Ты умрешь следующей - Лама Диана. Страница 27
Никто не видит, как Джованна начинает ползком перемещаться, никто не видит, как кто-то наклоняется над ней, и вдруг упавший человек замирает и больше не двигается.
Через некоторое время на светлой поверхности, усыпанной гравием, рядом с бассейном, ничего нет, даже огромной лужи, которая вначале казалась темным пятном. Кто-то позаботился о том, чтобы от него и следа не осталось, предусмотрительно надев на руки перчатки.
Окровавленный гравий собран и отнесен в контейнер для мусора, завален упаковочной бумагой и кожурой от фруктов.
Оставшаяся кровь под гравием очень скоро впитается в землю, образовавшуюся оголенную поверхность чья-то нога очень быстрым движением заполняет гравием с соседних участков.
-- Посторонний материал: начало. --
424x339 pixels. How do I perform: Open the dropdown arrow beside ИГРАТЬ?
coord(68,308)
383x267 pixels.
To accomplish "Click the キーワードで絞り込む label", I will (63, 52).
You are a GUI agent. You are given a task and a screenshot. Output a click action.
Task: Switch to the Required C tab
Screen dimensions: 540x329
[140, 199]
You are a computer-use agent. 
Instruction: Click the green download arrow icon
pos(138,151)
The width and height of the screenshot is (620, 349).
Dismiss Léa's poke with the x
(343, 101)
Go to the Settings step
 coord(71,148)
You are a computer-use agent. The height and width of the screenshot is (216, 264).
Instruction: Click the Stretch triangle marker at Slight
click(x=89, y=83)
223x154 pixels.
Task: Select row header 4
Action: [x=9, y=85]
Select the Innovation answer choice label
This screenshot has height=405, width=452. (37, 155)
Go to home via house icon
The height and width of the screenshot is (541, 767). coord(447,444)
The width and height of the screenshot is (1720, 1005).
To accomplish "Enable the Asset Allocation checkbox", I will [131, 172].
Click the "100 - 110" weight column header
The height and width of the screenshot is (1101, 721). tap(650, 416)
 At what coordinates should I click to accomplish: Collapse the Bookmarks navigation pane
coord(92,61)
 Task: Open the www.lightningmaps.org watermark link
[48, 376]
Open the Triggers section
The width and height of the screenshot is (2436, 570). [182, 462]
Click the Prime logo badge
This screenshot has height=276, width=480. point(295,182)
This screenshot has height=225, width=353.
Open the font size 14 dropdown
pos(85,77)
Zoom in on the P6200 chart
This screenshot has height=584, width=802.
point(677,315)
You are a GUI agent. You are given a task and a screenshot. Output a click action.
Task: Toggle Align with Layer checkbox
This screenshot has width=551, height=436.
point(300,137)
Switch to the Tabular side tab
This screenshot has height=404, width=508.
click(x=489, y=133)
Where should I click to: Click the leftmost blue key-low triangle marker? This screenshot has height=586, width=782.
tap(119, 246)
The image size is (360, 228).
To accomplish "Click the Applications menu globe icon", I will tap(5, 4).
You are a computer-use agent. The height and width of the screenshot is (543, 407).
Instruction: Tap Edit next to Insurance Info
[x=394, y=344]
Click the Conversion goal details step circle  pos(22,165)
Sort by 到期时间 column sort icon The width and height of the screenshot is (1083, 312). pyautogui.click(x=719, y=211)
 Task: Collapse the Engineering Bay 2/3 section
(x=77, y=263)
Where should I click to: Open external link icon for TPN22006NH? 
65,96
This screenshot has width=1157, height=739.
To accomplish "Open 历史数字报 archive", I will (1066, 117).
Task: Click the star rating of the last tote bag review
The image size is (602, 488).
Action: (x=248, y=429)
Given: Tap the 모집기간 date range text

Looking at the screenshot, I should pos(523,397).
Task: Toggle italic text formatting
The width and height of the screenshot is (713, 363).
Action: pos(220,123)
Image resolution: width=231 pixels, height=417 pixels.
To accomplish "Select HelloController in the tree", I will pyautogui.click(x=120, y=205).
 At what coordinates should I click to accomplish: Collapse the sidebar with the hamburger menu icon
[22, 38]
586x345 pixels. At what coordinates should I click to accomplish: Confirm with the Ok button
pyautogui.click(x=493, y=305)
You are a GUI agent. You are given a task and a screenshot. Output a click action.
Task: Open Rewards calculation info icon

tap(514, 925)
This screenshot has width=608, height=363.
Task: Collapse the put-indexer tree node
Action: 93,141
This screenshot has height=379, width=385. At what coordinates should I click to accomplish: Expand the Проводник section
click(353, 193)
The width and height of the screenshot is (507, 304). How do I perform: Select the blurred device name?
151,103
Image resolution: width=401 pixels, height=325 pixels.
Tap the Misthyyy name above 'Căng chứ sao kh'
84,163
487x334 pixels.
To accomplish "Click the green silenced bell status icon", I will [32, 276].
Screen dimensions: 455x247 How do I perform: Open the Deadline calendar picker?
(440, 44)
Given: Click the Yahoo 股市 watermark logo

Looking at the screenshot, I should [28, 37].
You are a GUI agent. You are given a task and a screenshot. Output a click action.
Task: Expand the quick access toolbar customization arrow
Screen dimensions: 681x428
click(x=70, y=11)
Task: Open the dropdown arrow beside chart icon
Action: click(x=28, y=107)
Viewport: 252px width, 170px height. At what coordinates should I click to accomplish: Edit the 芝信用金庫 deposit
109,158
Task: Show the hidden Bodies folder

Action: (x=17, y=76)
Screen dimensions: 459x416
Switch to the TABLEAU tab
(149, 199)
И вот больше нет никаких следов того, что произошло. Нет больше и Джованны.
Тошнотворный привкус во рту, обложенный язык. Глаза с трудом переносят дневной свет, лучше их не открывать.
Все остальное вроде как в порядке, разве что боль в голове такая, будто бы кто-то вбивает гвозди в черепную коробку.
Обхватив голову руками, Мария-Луиза свешивает ноги с кровати и сидит на краешке, ожидая, когда все вокруг перестанет кружиться.
Тутти забыла закрыть одну из занавесок на окне, и дневной свет разбудил ее слишком рано. Мария-Луиза вспомнила вечер накануне и застонала.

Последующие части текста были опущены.